Dataset items
-=-=-

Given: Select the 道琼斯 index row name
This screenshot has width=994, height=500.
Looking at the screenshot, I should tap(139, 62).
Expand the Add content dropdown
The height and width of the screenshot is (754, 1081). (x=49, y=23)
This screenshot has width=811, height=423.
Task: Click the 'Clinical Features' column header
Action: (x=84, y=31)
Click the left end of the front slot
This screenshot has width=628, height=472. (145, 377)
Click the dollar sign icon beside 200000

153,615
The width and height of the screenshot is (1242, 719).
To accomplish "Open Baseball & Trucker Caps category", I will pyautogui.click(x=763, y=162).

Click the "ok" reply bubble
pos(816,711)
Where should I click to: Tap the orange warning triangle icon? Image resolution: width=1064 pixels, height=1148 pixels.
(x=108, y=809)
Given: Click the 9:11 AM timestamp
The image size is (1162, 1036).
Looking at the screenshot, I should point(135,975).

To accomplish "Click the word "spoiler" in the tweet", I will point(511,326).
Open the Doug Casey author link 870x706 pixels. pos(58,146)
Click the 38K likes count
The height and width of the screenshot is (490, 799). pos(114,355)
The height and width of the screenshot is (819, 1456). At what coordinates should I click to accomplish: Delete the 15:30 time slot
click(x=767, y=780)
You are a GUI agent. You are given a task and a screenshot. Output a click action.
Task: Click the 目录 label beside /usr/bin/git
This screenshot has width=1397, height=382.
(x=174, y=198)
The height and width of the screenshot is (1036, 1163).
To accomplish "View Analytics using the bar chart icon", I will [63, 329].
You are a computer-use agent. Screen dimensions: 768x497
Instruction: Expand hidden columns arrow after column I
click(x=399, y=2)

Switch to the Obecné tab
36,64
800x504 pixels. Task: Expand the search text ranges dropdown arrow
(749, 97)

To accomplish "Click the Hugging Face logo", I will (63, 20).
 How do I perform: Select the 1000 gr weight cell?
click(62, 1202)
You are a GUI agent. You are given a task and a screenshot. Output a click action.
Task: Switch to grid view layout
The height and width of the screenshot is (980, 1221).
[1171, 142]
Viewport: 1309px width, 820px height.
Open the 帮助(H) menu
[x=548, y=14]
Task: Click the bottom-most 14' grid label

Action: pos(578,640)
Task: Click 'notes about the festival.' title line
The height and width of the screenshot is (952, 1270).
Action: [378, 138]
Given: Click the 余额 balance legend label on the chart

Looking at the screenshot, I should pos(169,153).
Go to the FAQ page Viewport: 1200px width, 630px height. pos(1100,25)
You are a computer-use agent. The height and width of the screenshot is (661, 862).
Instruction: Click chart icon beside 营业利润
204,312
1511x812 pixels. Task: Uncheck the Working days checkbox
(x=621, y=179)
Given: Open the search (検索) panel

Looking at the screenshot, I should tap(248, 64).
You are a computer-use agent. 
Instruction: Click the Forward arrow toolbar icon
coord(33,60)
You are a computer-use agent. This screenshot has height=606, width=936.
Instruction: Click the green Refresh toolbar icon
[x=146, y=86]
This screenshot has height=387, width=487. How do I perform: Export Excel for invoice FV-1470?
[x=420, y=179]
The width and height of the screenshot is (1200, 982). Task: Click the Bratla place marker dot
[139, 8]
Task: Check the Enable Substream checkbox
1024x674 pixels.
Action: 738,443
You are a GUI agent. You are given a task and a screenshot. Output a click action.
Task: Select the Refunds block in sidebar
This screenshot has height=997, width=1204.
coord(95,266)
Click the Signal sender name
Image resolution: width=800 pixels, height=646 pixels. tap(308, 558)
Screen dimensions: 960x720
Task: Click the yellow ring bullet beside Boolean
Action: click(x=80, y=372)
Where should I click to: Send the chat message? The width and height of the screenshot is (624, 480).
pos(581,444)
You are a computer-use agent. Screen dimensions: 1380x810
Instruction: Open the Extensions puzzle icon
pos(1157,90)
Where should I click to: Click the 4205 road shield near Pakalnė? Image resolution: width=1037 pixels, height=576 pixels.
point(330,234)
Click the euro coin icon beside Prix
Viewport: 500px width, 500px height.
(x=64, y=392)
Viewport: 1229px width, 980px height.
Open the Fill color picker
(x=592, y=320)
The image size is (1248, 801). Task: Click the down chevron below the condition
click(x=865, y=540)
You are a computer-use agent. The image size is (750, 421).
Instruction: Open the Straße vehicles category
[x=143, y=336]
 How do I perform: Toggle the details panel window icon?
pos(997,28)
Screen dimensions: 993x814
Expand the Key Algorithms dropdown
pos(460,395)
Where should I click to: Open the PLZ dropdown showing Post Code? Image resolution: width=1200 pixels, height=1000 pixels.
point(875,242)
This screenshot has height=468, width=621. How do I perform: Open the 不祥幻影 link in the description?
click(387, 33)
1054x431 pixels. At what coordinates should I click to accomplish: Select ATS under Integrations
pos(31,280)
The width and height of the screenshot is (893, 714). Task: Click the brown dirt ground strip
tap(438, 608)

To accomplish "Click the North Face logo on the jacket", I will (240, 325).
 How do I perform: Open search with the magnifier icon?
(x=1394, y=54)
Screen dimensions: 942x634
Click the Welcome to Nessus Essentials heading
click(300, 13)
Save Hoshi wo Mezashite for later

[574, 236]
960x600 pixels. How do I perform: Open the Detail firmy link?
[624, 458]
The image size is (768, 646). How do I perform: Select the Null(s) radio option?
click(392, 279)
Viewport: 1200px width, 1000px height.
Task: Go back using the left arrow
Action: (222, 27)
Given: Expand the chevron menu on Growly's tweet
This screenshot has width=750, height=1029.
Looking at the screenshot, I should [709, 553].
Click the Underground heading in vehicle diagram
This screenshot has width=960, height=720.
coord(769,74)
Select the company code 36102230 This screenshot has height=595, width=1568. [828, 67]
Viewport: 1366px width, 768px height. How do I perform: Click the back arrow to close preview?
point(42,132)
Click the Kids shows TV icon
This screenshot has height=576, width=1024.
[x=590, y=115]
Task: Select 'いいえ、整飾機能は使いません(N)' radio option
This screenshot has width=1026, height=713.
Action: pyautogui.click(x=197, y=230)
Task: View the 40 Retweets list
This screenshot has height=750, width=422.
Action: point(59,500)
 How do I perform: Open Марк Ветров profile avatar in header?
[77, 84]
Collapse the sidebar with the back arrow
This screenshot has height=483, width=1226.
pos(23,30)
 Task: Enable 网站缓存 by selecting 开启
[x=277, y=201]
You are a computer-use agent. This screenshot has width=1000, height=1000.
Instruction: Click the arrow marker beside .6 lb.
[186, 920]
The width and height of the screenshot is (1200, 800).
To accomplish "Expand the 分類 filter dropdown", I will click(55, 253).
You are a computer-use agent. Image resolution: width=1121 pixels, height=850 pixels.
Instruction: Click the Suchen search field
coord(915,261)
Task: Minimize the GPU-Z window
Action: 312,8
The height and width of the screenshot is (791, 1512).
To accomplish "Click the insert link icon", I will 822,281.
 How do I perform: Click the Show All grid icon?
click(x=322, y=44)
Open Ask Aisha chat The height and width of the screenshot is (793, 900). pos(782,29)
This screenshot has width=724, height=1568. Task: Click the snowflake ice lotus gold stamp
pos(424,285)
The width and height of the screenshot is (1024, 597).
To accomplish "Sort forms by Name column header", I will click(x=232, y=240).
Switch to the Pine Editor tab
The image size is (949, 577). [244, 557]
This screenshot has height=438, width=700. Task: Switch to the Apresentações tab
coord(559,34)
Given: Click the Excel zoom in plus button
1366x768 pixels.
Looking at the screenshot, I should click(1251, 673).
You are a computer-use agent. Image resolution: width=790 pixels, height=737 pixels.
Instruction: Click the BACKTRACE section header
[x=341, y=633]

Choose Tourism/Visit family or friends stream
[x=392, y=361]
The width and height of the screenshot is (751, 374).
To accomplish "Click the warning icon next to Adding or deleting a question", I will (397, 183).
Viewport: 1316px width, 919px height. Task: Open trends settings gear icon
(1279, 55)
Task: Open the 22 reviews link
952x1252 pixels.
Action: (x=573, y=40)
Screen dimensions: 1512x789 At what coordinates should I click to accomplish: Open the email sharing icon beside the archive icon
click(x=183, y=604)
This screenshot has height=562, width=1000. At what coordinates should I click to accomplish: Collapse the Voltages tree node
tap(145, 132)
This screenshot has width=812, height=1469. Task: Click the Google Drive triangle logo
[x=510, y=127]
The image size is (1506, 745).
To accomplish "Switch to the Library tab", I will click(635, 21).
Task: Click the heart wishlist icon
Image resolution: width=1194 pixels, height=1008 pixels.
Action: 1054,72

-=-=-

**Work required**
Please work out how many lines of the records contain "will" and give only that number.

**Written answer**
10